Defluorination of per- and polyfluoroalkyl carboxylic acids (PFCAs) by wood decomposer fungi.

Large-scale manufacturing and disposal of fluorinated chemicals have led to global pollution by per- and polyfluoroalkyl substances (PFAS) that will require novel remediation techniques and investigation for their environmental fates. Fungi are dominant carbon nutrient recyclers in ecosystems, but their roles in responding to and degrading these persistent fluorocarbons remain largely untapped. Here, we investigated the fungal species' responses to perflouroalkyl carboxylic acid (PFCA) chemicals and their capacities in breaking down C-F bonds for defluorination (deF) by using the ion-selective electrode for quantifying free fluoride anions and the F nuclear magnetic resonance (NMR) for monitoring PFAS removal in fungal cultures.

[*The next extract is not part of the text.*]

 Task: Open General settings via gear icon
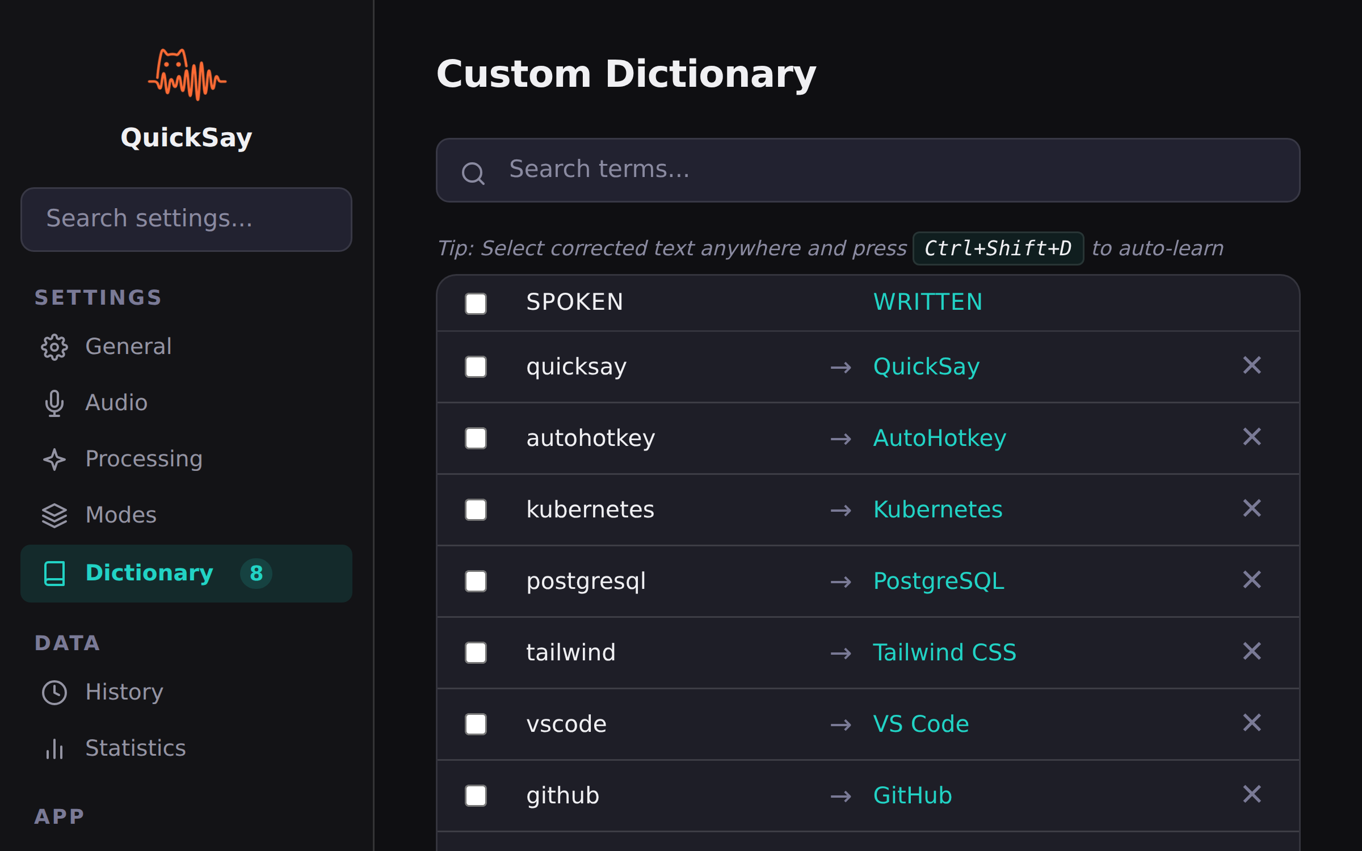[54, 347]
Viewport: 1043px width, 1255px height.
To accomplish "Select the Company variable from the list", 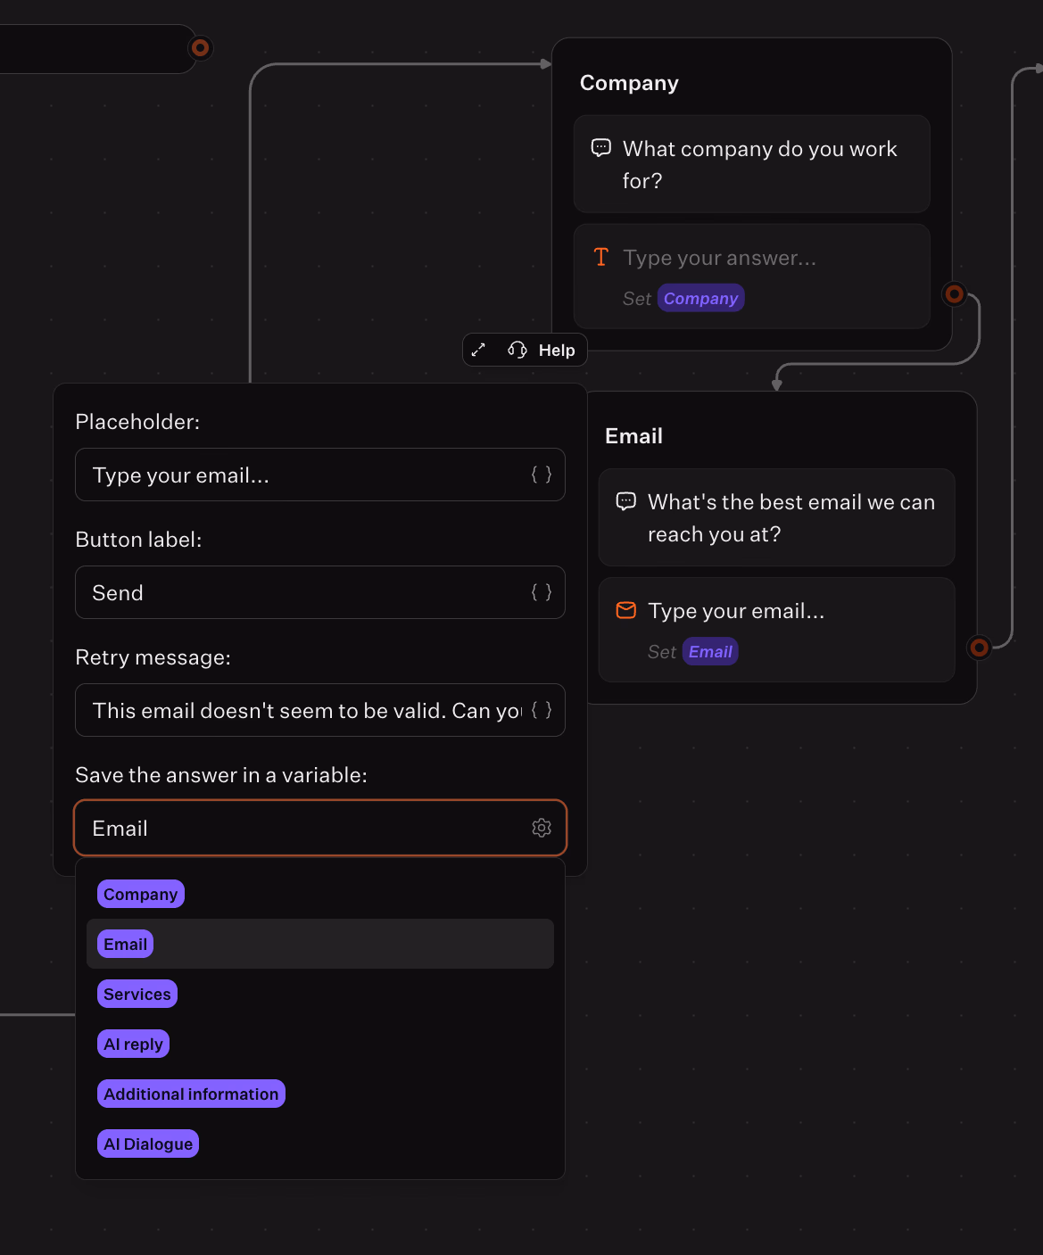I will (x=141, y=894).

Cytotoxicity assays showed that taxa within a unique class of fungi that cause "white rot" type of wood decay have developed an inherent defense mechanism for fluoride and fluorocarbon chemicals, setting off a basis for further investigating their deF phenotype. Although the current test did not evidence clear deF in legacy PFAS, including perfluorooctanoic acid (PFOA) and perfluorooctane sulfonic acid (PFOS), it identified dehalogenated PFCA structures associated with an electron-attracting alkenyl group that provokes C-F cleavage. Our research, therefore, set a foundation for further unraveling the fungal deF mechanisms, and it also highlighted that future research should give sufficient attention to resident fungal communities in impacted environments due to their potential to recycle fluorinated compounds.